-------- Task data
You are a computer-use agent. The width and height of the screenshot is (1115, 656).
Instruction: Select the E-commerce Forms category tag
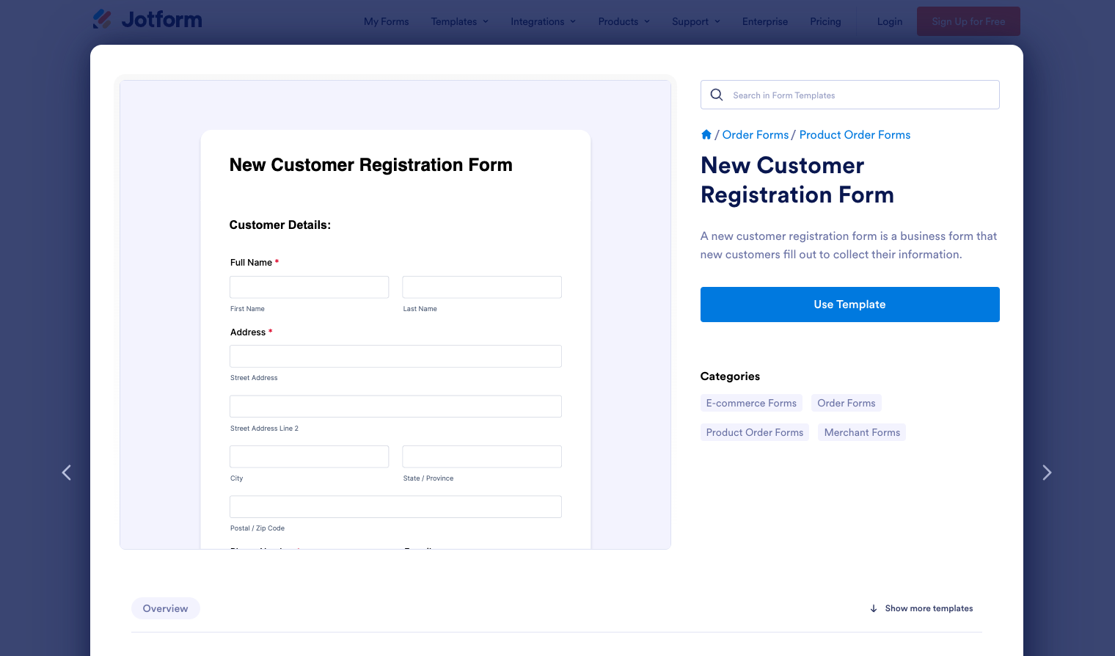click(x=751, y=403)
----------------
-------- Task data
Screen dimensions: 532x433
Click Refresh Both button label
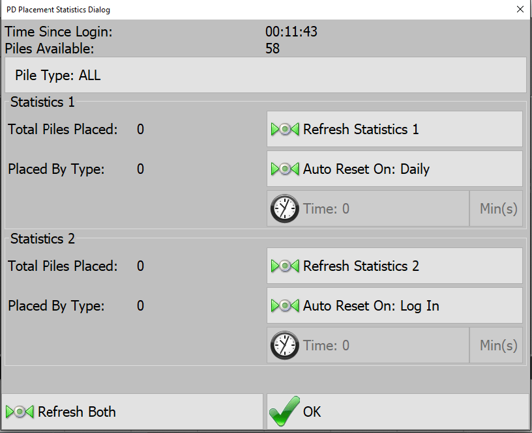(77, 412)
----------------
-------- Task data
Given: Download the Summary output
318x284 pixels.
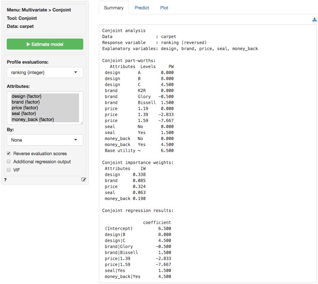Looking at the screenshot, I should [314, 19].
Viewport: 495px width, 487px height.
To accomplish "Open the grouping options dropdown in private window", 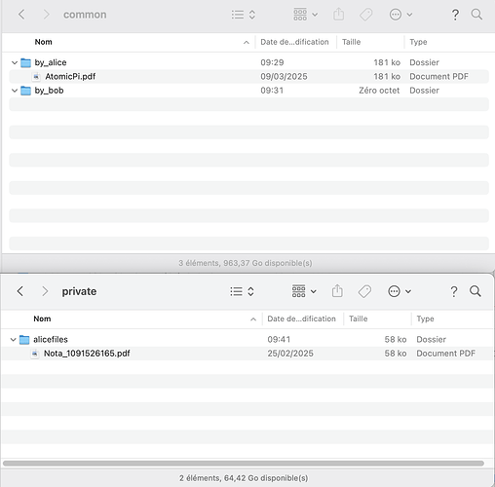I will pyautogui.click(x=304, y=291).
----------------
* What to do
Please recast the items from the line with "You are a computer-use" to the line with "click(x=751, y=403)", both included, as a numbered list, with blank lines dropped and the pictures left out.

* Reply to the task
1. You are a computer-use agent. The width and height of the screenshot is (1115, 656).
2. Instruction: Select the E-commerce Forms category tag
3. click(x=751, y=403)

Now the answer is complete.